Metro

CEO in ‘DWI slay’

The CEO of financially reeling furniture giant Jennifer Convertibles drunkenly mowed down a bus-depot security guard crossing a Queens highway on foot, authorities said yesterday.

Harley Greenfield, 65, was driving to his Upper East Side home late Wednesday when he plowed his 2010 Chevrolet Cobalt into Mohammed Rohman, 45, on the Whitestone Expressway, a law-enforcement source said.

Rohman, a married father of two who was taking a dinner break, was then run over by a 2008 Audi A4.

The Summit Security employee, who was as a guard at a nearby MTA bus depot, was pronounced dead at the scene in College Point.

Greenfield, one of the founders of Woodbury, LI-based Jennifer Convertibles, allegedly had “slurred speech and glassy eyes” and admitted to drinking one glass of vodka and a glass of wine, prosecutors said.
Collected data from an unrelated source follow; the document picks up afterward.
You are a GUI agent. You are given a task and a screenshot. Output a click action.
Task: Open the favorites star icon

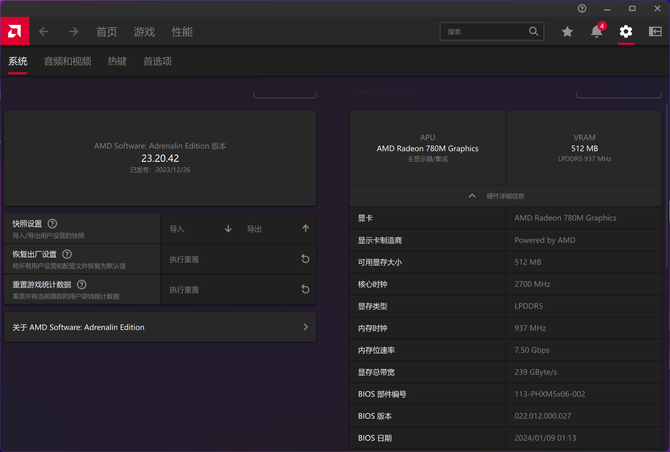click(x=567, y=32)
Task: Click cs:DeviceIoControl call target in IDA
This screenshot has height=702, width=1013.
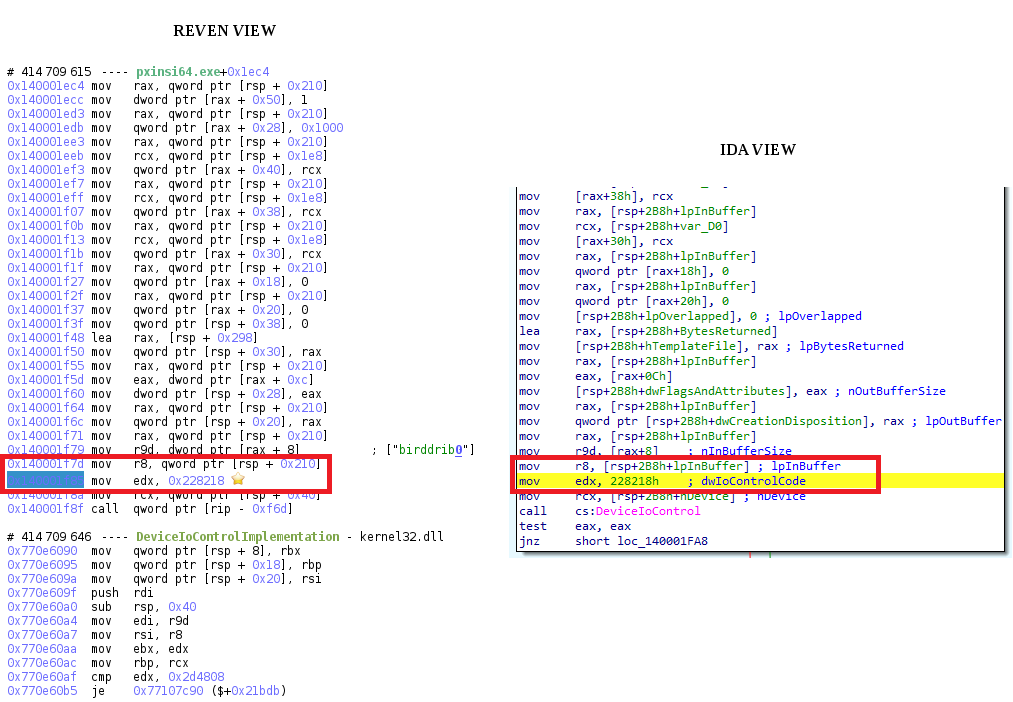Action: pos(638,511)
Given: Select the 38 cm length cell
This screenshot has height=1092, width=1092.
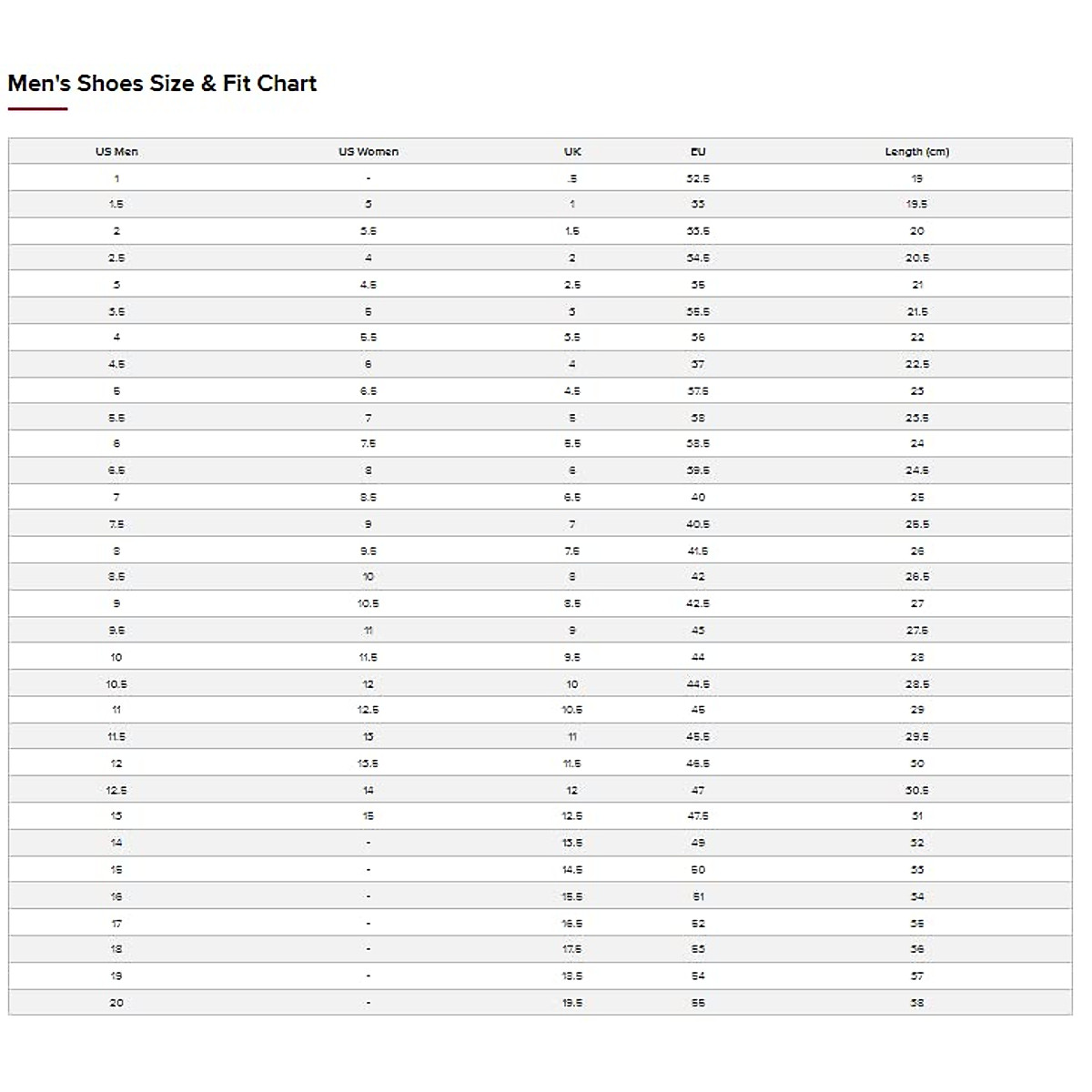Looking at the screenshot, I should pos(917,1003).
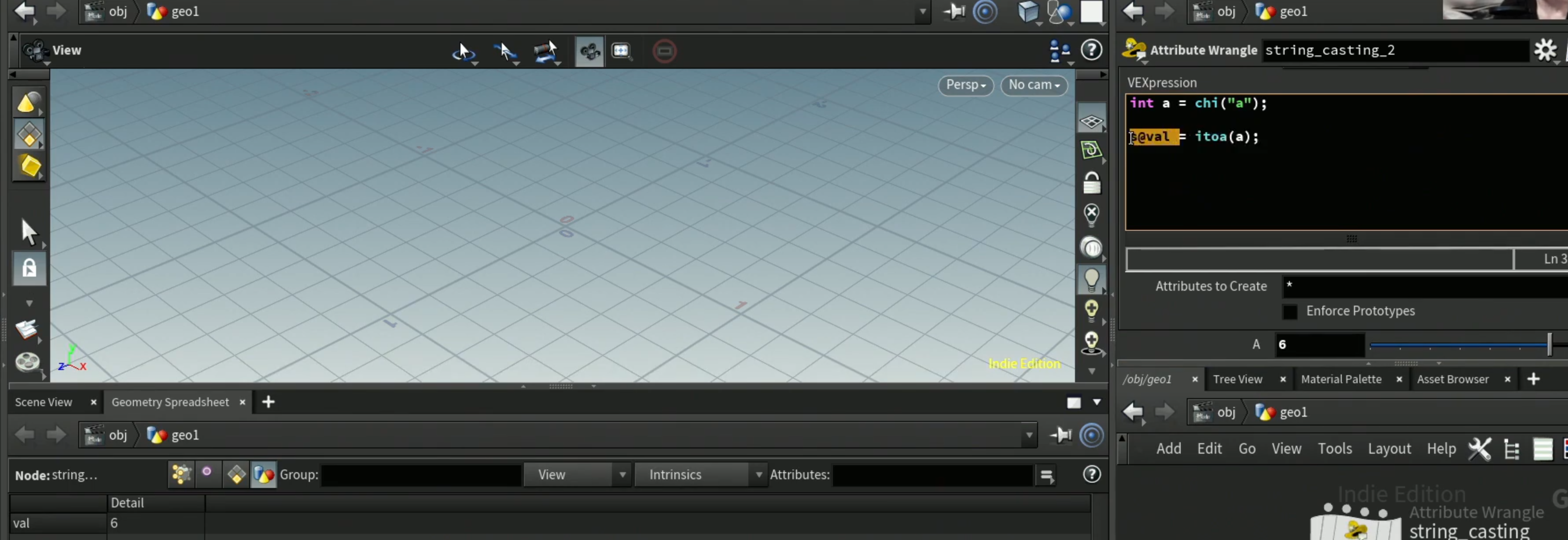Click the pin spreadsheet pane icon

click(x=1060, y=435)
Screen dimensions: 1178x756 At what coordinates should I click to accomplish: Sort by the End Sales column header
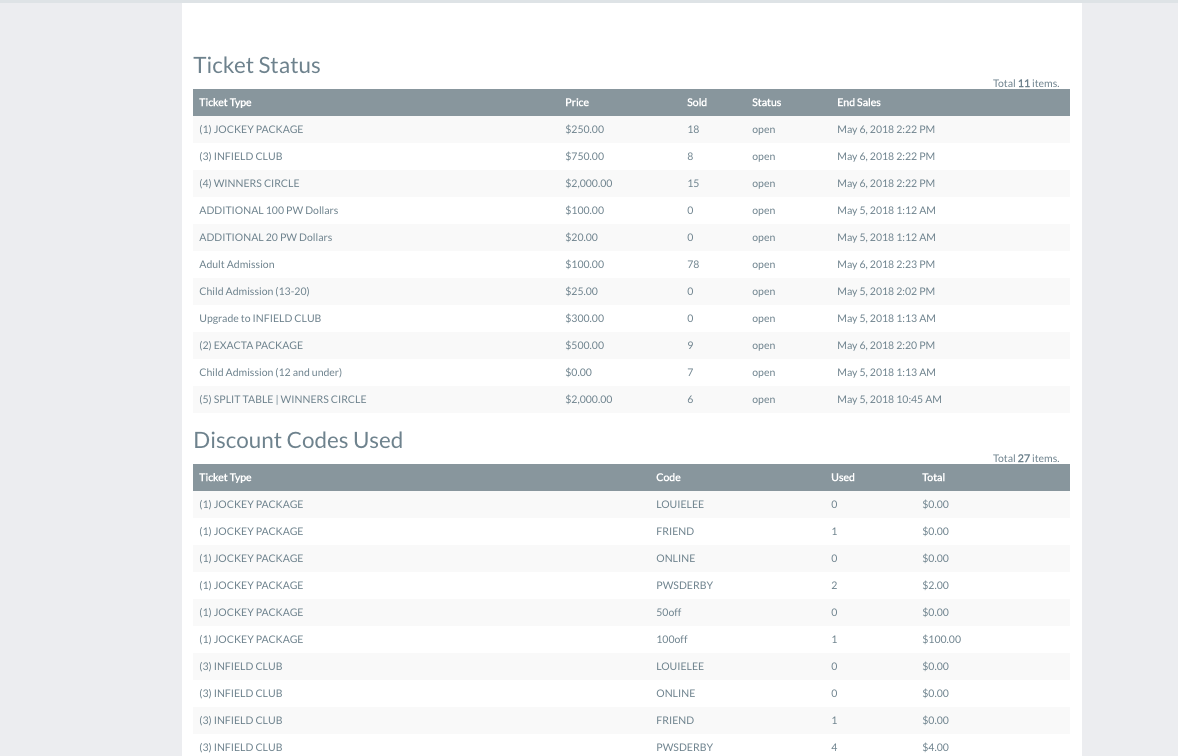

The sofabed retail maven was given a portable Breathalyzer test at the scene; the results were not immediately released. He later refused to take an official Breathalyzer test when police from the 109th Precinct took him into custody, authorities said.

Cops then obtained a warrant to draw his blood to test for alcohol.

Greenfield appeared haggard and disheveled at his arraignment last night in Queens Criminal Court, where he was released without bail.

He was charged with operating a motor vehicle while impaired by alcohol. The Audi driver was not charged. Greenfield’s family had no comment at his York Avenue apartment.

At Rohman’s home in Jamaica, Queens, his wife, Rowshan Ara Begam, 32, was mourning her husband of 17 years, along with their daughters Marjana, 12, and Moontarin, 6.

Begam said, “I loved him very, very much. I miss him . . . We’re all praying for him.”

Marjana said, “He was a great father, really caring. He always asked if we were doing our homework, always gave us lots of advice, and made sure that we knew right from wrong.”

Family friend Mostafa Shafiq Housnine said Rohman, a Bangladeshi immigrant, was “the only guy working in his family. How can they survive?”

“We need justice.”

Greenfield’s company has continued suffering financial losses in recent months.

On Tuesday, Jennifer Convertibles reported a net loss of $6.4 million in the recently ended second fiscal quarter, compared to a $2.3 million loss in the same period a year ago.

The company had a combined net loss of $13.3 million over the last two quarters.

Jennifer Convertibles’ losses over two of the past three years resulted in its being booted from the American Stock Exchange last month.